Friday, October 17, 2008

Northern Race

On Wednesday I was in Central Park when I checked my email and saw that a Northern Wheatear had been reported in Loweville, a town above Utica.  It was 11am, and having just driven down from Utica the day before I knew it would be at least five hours up there...sunset was at 6:15....it would take an hour back to Brooklyn by train...I could just make it!  Assuming of course that the bird stayed put.  I was back home by 12:15, downloaded a couple of podcasts, and out the door by 12:30.  On the way up I was checking my email and rerouting my google maps every 30 minutes or so.  Several email updates assured me that the bird was being cooperative and hanging around...but google maps kept telling me it was a longer drive than I thought it should be.  I pushed the car a little faster - I find that 10mph over the speed limit or less and the cops leave you alone...so I was at 74 mph the whole way.  As I came in to Utica I judged the daylight left with my fingers (each finger that the sun sits above the horizon is about 15 minutes)...I still had a chance.  My gas gauge was getting dangerously low, but I didn't dare stop for fear that I would show up a minute after the bird left...and yes, this does happen, so not a totally unfounded worry.  Finally I was up at the farm where it was seen, and saw a couple of other cars there...a good sign...I was out of the car and running, and there it was, a Northern Wheater, perched up on a woodpile.   In the photo below the woodpile is on the left and you can just barely make out the bird on top.

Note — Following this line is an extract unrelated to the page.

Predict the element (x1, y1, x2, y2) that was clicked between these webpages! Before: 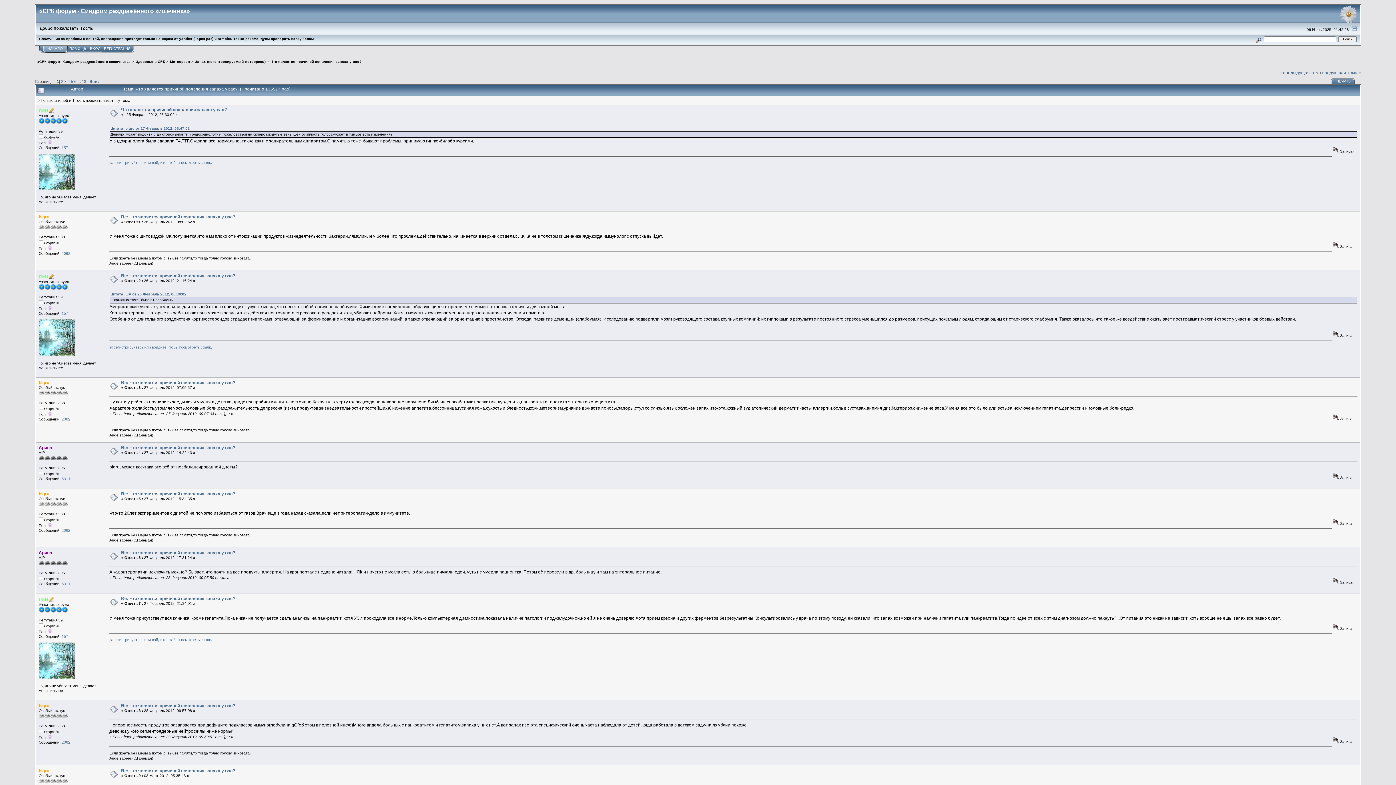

It was about 5:30, so the sun was setting and the light was beautiful, and the bird was extremely tame.  I was hesitant to get too close at first, but the other birders assured me that this one wasn't going anywhere, so I was able to stand about fifteen feet away with a couple of other photographers and get great photos.  After a bit the other birds left and I was alone with the Wheatear, when it hopped down on the ground and then swooped up and perched on a post not five feet away.  I didn't have a camera in hand so I was actually forced to stand perfectly still and just watch...we looked at each other for a few moments, each curious about the other.  For me it was the first time I'd seen a Wheatear, a probable weeks-old bird that had probably just flown down from the barren fields of the Far North, and the bird probably looking at a close-up human being for the first time in it's life.  After a few moments, the photographer in me took over--I lost my cool and tried to reach for a camera, and the bird flushed back to the woodpile.

Tom Magarian, who had reported the bird, came back and invited me to join him and Tom Carrolan to check on the bird radar station he monitors.  We headed up in his car to the base of one of the many giant wind turbines that dot the landscape there.  Being at the base of the turbine was awesome, and I didn't grasp the scale of these giants until I was underneath one.  They are comprable to the Statue of Liberty, if the Statue of Liberty was slowly swinging her arms around in a circle.  There are little flags around the base that warn you not to get to close, since the turbine itself can have an energy field around it.  In the picture at the right you can see my car and a small trailer, and the trailer is the radar station.  It has two antenna that spin, the type you see on top of larger boats, on on top of the trailer and one attached to the side, so that there is both a horizontal and vertical reading.   The radar can pick up the movement of birds, and give a good idea of the scale, altitude and timing of migrational movement.

After checking that everything was working with the radar, we went back down to town and had dinner.  Both Toms have done counting at hawk watches and at Cape May (in addition to other things), so it was edifying to listen to them talk about any bird subject.  Counting at Cape May is kind of a college education in bird identification...Cape May is one of the, if not the, best spots for birds on the East Coast, and the counters spend all day, most days, for a couple of months, counting and ID-ing the birds that pass by.  By the time you're done you may have seen hundreds or thousands of birds that you might only see a handful of in a year elsewhere, plus rarities that are seen almost nowhere else.  In addition, Cape May is a central focus for some of the most famous birders in the field, and apparently it's not uncommon to run into people like David Sibley or Pete Dunn.  It's hard to imagine a better way to improve one's skills and knowledge about birds and birding.